Lender sued over pre-recorded call

Lender now facing complaint and lawsuit under Telephone Consumer Protection Act

Lender sued over pre-recorded call

A lawsuit filed in California last week alleges that First California Financial Inc., violated the Telephone Consumer Protection Act (TCPA) when it contacted one Evelyn Ofiteru and others with a pre-recorded message without express written consent as  mandated by the TCPA.

Allegedly, First California Financial left a pre-recorded voice message with Ms. Ofiteru which said the following:

“Just wanted to give you a follow-up call on mortgage interest rates, currently we’re at 2.75% with 0 points, so if you’reinterested give me a call back 714 606 8400 and I’ll be happy to go over the options with you. Have a great day.”

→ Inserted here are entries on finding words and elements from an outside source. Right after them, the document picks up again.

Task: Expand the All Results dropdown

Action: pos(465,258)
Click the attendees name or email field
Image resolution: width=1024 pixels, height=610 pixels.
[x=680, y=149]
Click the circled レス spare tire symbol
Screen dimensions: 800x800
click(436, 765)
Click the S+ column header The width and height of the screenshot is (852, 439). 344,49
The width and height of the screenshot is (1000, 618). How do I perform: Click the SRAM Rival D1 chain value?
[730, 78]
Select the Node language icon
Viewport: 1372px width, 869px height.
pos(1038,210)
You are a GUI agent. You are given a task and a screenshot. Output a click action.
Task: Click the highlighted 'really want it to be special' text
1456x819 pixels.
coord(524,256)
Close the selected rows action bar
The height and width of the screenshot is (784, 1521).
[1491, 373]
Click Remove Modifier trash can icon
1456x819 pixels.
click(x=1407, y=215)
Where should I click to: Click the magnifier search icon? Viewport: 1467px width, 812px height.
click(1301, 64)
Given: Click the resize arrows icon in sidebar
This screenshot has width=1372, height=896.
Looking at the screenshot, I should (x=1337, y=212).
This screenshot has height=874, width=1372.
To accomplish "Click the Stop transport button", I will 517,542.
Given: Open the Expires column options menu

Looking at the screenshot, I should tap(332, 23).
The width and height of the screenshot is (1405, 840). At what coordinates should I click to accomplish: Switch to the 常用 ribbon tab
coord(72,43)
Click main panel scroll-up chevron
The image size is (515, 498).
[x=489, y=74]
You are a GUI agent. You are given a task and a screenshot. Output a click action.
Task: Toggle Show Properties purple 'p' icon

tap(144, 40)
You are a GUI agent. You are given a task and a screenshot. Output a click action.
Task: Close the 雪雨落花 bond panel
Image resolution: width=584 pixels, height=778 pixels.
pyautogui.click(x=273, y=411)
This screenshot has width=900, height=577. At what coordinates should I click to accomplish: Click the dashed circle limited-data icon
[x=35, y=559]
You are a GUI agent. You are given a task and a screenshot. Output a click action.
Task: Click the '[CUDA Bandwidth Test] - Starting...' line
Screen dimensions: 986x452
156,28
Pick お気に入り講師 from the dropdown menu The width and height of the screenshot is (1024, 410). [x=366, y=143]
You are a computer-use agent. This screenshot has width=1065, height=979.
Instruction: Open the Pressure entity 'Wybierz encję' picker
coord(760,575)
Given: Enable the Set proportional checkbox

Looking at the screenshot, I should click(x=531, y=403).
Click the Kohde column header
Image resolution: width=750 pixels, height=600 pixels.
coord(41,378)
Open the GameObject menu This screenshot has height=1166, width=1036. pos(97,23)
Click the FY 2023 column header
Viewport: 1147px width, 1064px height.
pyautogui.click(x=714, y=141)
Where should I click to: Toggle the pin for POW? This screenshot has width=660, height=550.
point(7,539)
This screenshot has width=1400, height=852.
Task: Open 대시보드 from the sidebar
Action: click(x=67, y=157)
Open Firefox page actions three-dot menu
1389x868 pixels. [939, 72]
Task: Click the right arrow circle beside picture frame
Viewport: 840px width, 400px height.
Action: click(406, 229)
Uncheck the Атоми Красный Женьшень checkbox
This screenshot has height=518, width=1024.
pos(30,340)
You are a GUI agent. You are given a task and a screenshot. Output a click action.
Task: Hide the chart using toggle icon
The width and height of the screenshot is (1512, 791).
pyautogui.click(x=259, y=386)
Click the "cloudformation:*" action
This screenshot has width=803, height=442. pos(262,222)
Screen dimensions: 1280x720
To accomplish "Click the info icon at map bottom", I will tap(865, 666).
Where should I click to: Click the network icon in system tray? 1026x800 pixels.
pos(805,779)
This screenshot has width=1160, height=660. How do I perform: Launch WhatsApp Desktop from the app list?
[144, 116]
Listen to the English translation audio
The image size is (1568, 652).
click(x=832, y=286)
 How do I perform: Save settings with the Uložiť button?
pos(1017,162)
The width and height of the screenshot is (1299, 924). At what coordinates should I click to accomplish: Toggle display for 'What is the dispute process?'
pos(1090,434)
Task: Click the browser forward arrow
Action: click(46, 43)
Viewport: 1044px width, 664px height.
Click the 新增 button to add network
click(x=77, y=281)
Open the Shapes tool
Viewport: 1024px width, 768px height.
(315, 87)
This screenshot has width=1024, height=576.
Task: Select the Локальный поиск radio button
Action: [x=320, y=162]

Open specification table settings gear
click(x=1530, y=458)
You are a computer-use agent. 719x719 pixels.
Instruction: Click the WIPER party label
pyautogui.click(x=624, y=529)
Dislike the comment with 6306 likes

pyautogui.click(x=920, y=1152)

According to the lawsuit, the message both constitutes telemarketing, could be clearly identified as a pre-recorded message, and the plaintiff had not given her express written consent to be contacted by prerecorded message.

The plaintiff has brought the suit as a class action “on behalf of herself and all others similarly situated.” The lawsuit defined the class as, “All persons in the United States who, within four years prior to the filing of this action, (1) were sent a prerecorded message  by  or  on  behalf  of  Defendant,  (2)  regarding  Defendant’s goods,  products  or  services,  and  (4)  for  which  Defendant  failed  to secure the called party’s express written consent.”

In a blog post on legal news aggregator Lexology, Eric J. Troutman from the law firm of Squire Patton Boggs noted that these suits have become more frequent in the mortgage industry as lenders seek to market low rates.

He noted, as well, that the phrase in the call “just wanted to give you a follow-up” suggest that there might have been a previous interaction between the plaintiff and First California Financial.